What's new in RACF?

IBM is constantly enhancing functions or adding new functions to RACF. Read on:

• z/OS V.11
  
  z/OS V1.11 is available! This release includes these new RACF functions:
  • Program object signature verification
  • Logon statistics suppression
  • Identity propagation
  • R_admin extract support for general resources
  • LDAP change logging for general resources
  • Automatic creation of OMVS segments for users and groups
  • RACROUTE REQUEST=FASTAUTH honors the TRUSTED and PRIVILEGED attributes
  • Profile name in authorization exits
  • IRRADU00 support for WAS and TKLM
  • RACDCERT multi-byte character improvements

• z/OS V.10
  
  z/OS V1.10  is available! This z/OS release includes these new RACF functions:

  • Support for RACF password phrases by TSO/E logon, z/OS UNIX functions, OpenSSH, and the IBM Tivoli Directory Server (also know as the z/OS LDAP server).

  • Custom fields are planned for RACF USER and GROUP profiles, with corresponding administration support using RACF commands, ISPF panels, and LDAP. This support is designed to allow you to add fields using a new RACF CFIELD class to define the new fields to be added to USER or GROUP profiles and the labels you want to use for them.

  • RACF password administration design will be changed to allow more selective authority for resetting passwords to be granted. This support is designed to allow you to grant individuals the capability to reset passwords for one or more users or the users that are members of one or more groups without having the system-wide RACF SPECIAL attribute or access to the system-wide IRR.PASSWORD.RESET profile in the FACILITY class.

  •  RACDCERT will be able to generate 4096-bit RSA keys through software, in addition to the hardware capability of generating keys with such length.

  • Support for additional characters from the UTF8 character set for certificates supported by PKI Services is planned for z/OS V1.10, adding to the support made available in RACF in z/OS V1.9.

  • RACDCERT and PKI Services are planned to be able to generate and display the IPv6 type Internet Protocol address (IP address), in addition to the IPv4 format, in the certificate Subject Alternate Name extension.

  • PKI Services is planned to support three additional Distinguished Name attribute types: Domain Component, Distinguished Name Qualifier, and User ID.

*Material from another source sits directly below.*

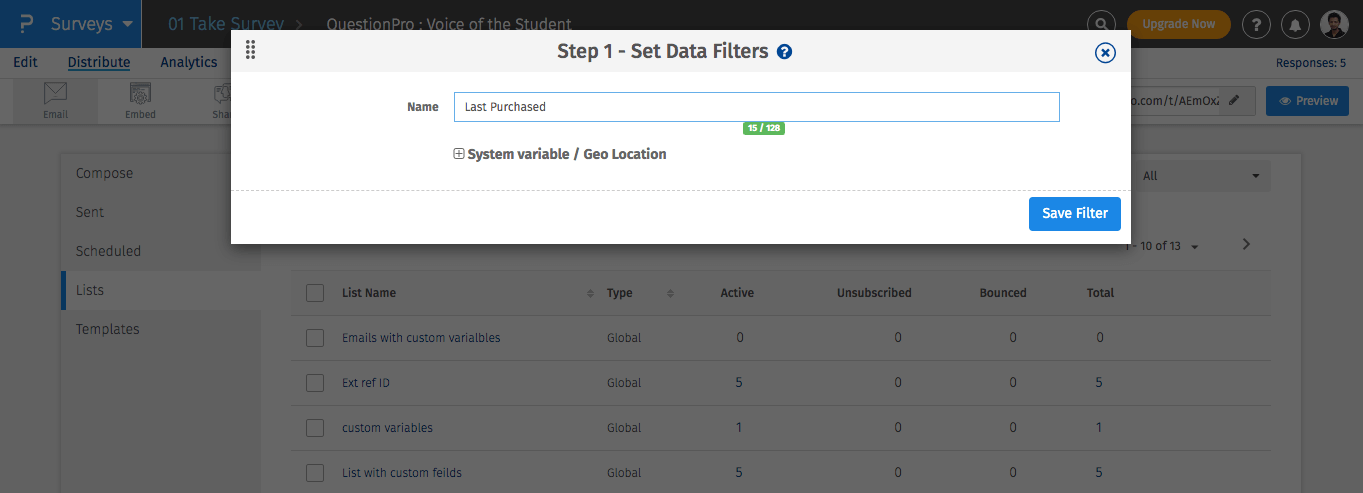This screenshot has height=493, width=1363.
Task: Close the Set Data Filters dialog
Action: coord(1105,53)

  • IBM plans to provide an additional IBM Tivoli Directory Server for z/OS extended operation to support group access checking in addition to user access checking.
    

• z/OS V1.9
  
  z/OS V1.9 is available! This z/OS release includes these new RACF functions:

  • Support for RACF pass phrases from 9 to 13 characters in length

  • Kerberos AES support

  • Java RACF User and Group administration interface

  • Writable SAF Keyring support

  • An reaffirmation of the  z/OS Statement of Integrity

• z/OS V1.8
  
  z/OS V1.8  is available! This z/OS release includes these new RACF functions:

  • Support for RACF pass phrases from 14 to 100 characters in length

  • Support for virtual key rings

  • New RACF checks for the IBM Health Checker for z/OS and enhancements to the RACF_SENSITIVE_RESOURCES check

  • Support for DB2 Version 9

  • IRRUT200 and IRRUT400 Enhancements

  • Group Change Logging

  • Remote Authorization and Audit (EIM)

  • PKI Services Enhancements

• z/OS Common Criteria Certification
  
  In May, 2007, z/OS Version 1 Release 8 was certified at Evaluated Assurance Level 4, augmented by ALC_FLR1, using the CAPP and the LSPP protection profiles.  
  
  http://www.ibm.com/security/standards/st_evaluations.shtml contains a list of the IBM security evaluations.
  

This page was last updated  November 2009.